SAS spent almost $600 less in claims per primary care patient over a 3-year study period
Cary, NC (Jul 28, 2015)
Primary care users of the SAS Health Care Center (HCC) saved the company up to $600 each in health plan claims costs over three years. A study by analytics leader SAS and Duke University, just published in The American Journal of Managed Care, examined the usage and claims costs for three categories of SAS employees and their dependents: major users (designated HCC as their primary care), casual users (designated primary care providers outside HCC, but used other HCC services at least once), and nonusers.
“Our goal was to find out if our HCC primary care patients used fewer SAS health plan dollars than employees and dependents that use other providers,” said Gale Adcock, Chief Health Officer at SAS. “The answer was a resounding ‘yes.’ A bonus was that we were able to conduct this research of a complex database using the power of SAS® data management and analytics.”
The Phase I study, Worksite Medical Home: Health Services Use and Claim Costs, examined 2006-2008 claims and demographic data of more than 17,000 employees and dependents covered by the SAS health plan.
- Dependents using the HCC that were major users incurred $598 less in claims costs than casual users and $330 less than nonusers who were also dependents. This included costs for preventive care.
- Employees using the HCC that were casual users had $482 more in claims costs than HCC major users.
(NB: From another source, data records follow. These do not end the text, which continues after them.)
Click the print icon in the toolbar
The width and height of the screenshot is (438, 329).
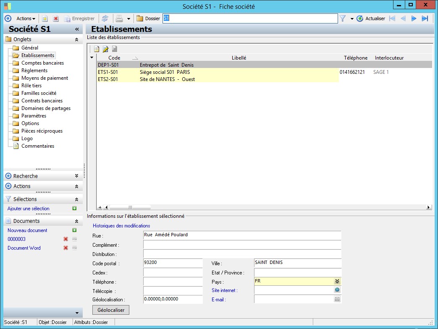119,18
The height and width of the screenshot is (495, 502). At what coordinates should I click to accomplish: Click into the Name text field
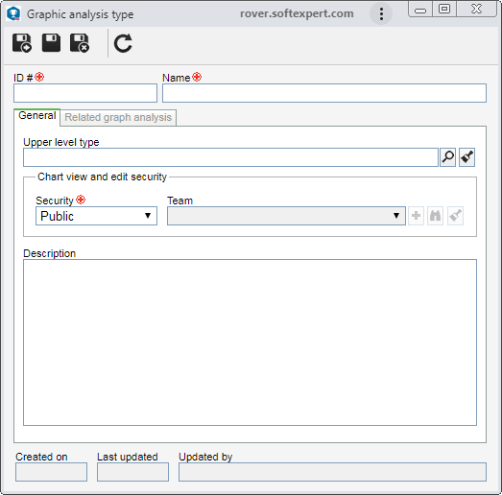point(324,93)
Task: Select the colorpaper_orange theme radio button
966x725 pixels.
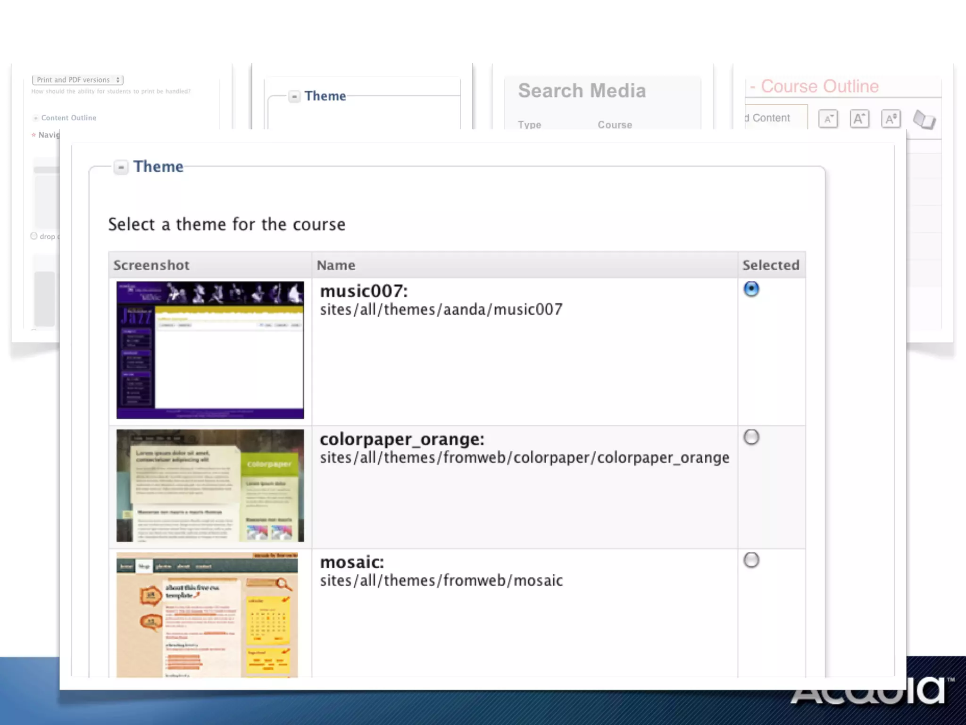Action: pyautogui.click(x=751, y=437)
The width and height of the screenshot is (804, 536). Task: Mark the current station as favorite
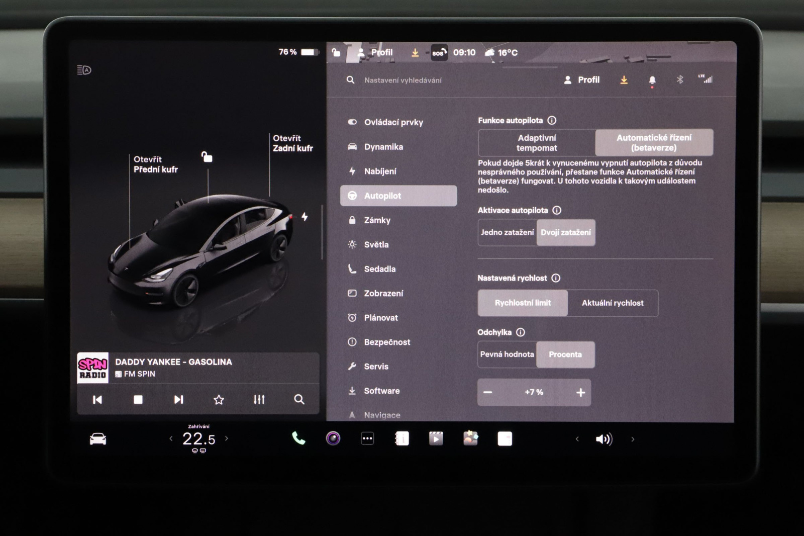[x=219, y=399]
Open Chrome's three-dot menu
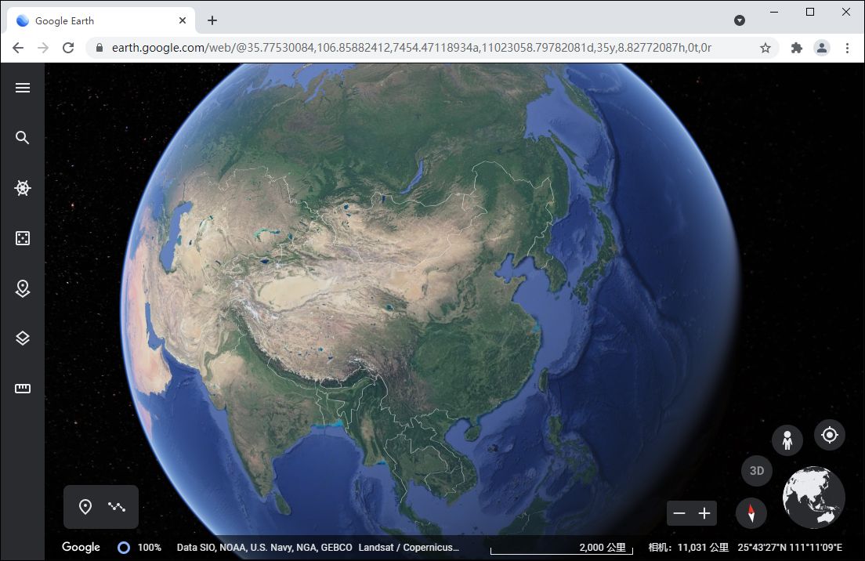Viewport: 865px width, 561px height. (x=848, y=48)
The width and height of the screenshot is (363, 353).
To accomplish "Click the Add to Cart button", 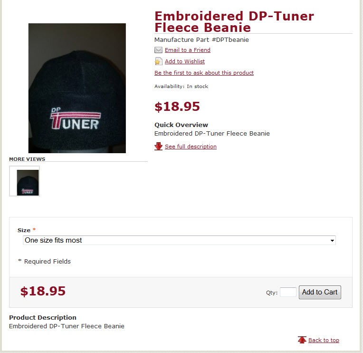I will click(x=320, y=292).
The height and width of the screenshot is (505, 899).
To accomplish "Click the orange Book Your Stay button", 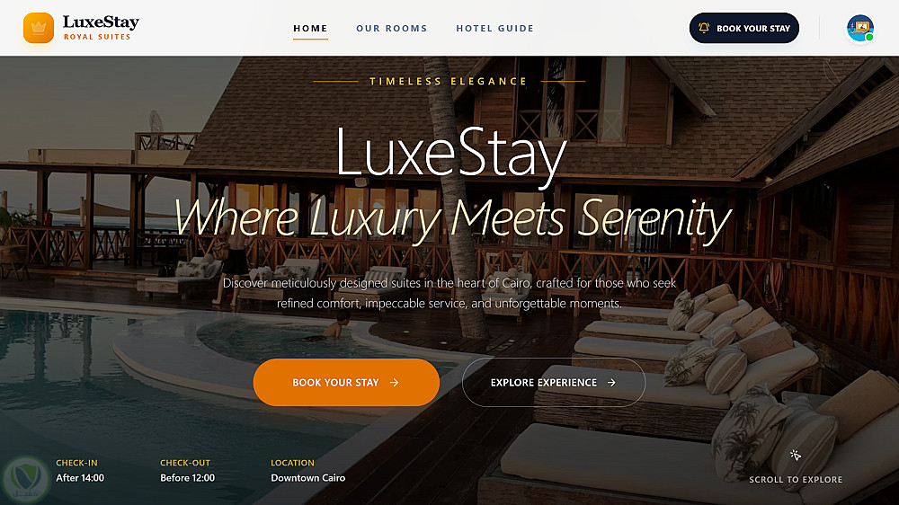I will pos(346,382).
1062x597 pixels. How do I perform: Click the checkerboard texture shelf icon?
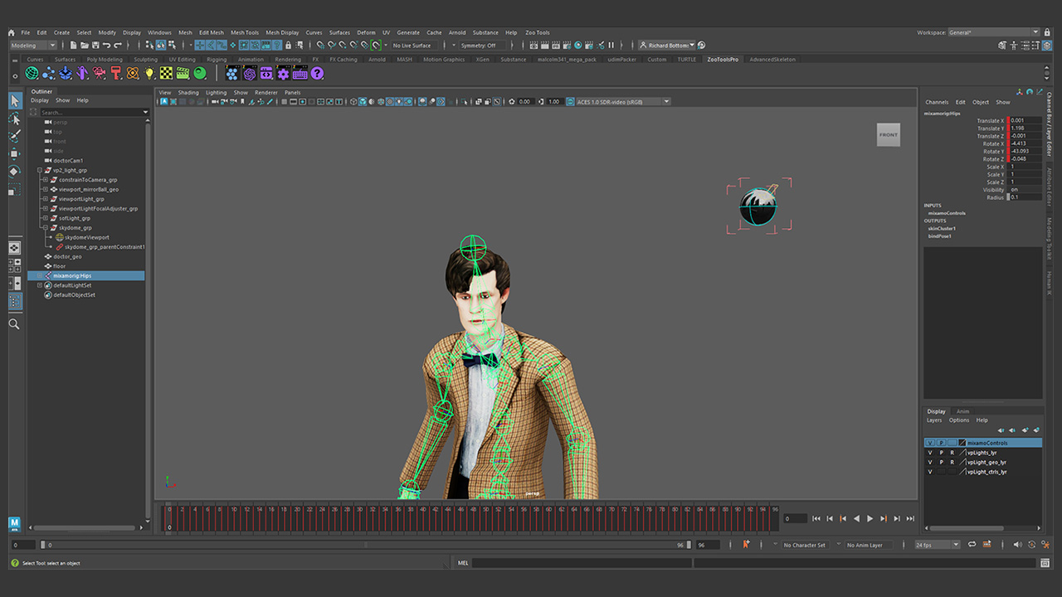click(166, 73)
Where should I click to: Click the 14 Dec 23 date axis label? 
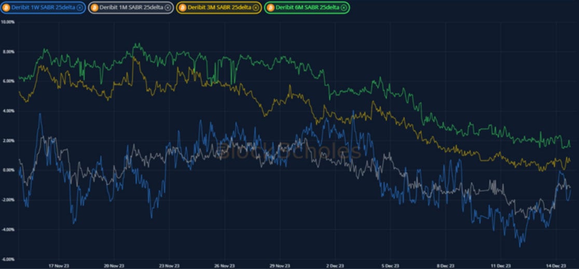556,265

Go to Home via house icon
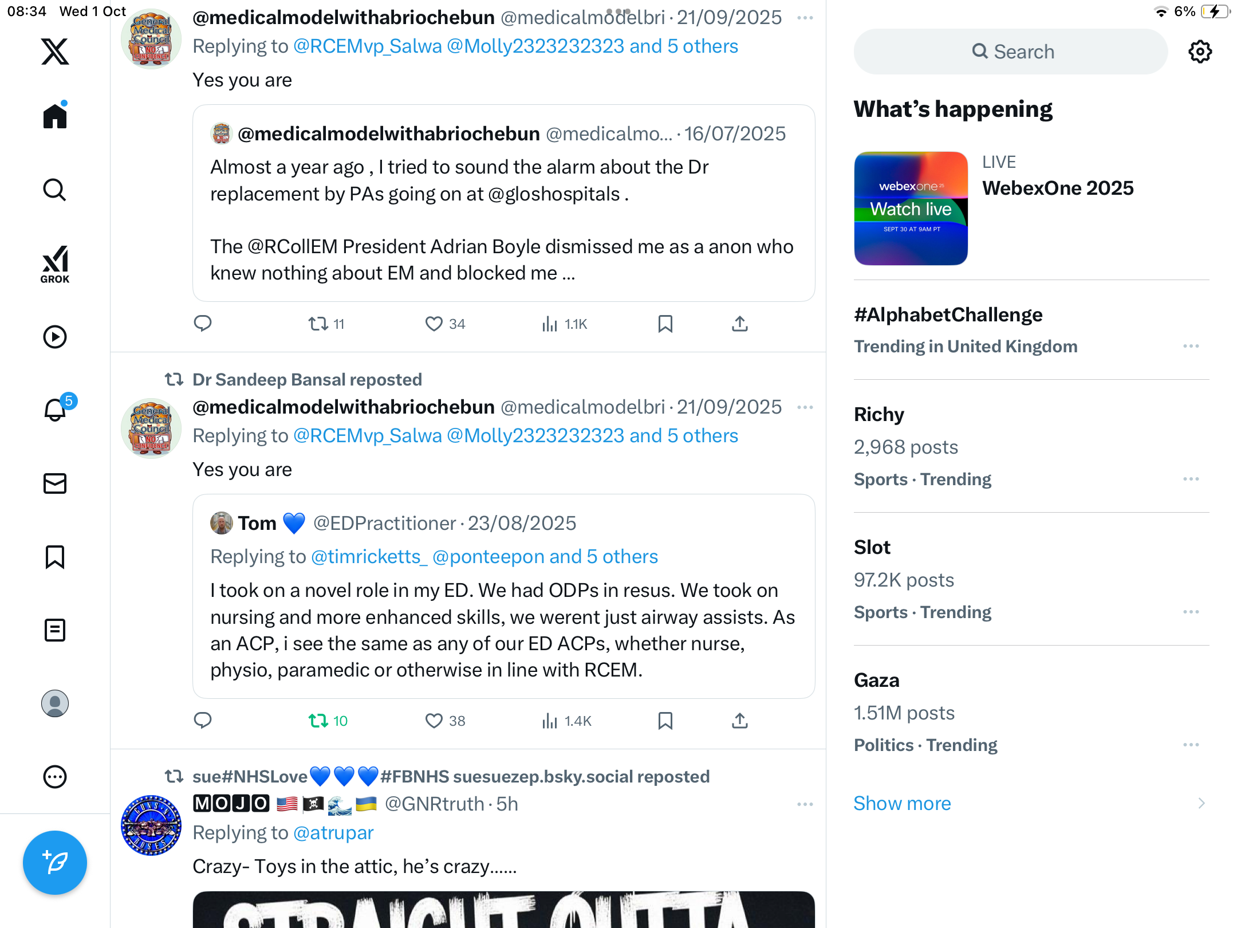click(55, 115)
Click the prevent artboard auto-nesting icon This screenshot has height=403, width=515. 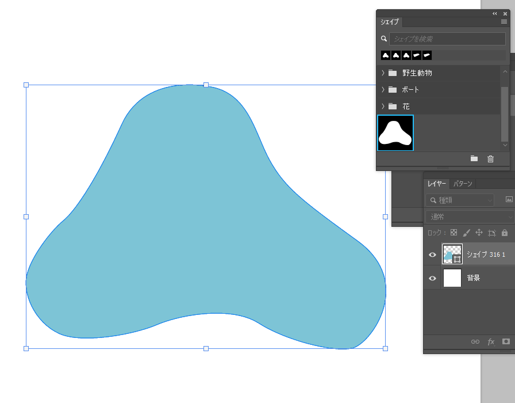tap(491, 233)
Most of the difference ($263) was for pharmaceutical expenses.
- Health plan claims costs were highest for casual users of the HCC.
- HCC major users who were dependents had significantly fewer hospital admissions than nonusers.
- Pharmaceutical costs were significantly higher in the HCC casual user group relative to the HCC major user group.
- Claims costs of HCC major users (dependents and employees), were statistically lower than both of the other groups for preventive care.
Phase II of the study was just completed and examines whether HCC primary care patients have fewer avoidable ER visits and hospitalizations. Results have been finalized and a paper has been accepted for publication.
Adcock also noted, “We’re setting the standard for investing in employee health and well-being. The positive impact on employee health and cost savings makes this a worthwhile investment. Add to that the employee time and productivity benefit of having these services right on campus, and there’s no question that worksite health care is a powerful health and business model.”
The American Journal of Managed Care is a peer-reviewed publication dedicated to disseminating clinical information to managed care physicians, clinical decision makers, and other health care professionals.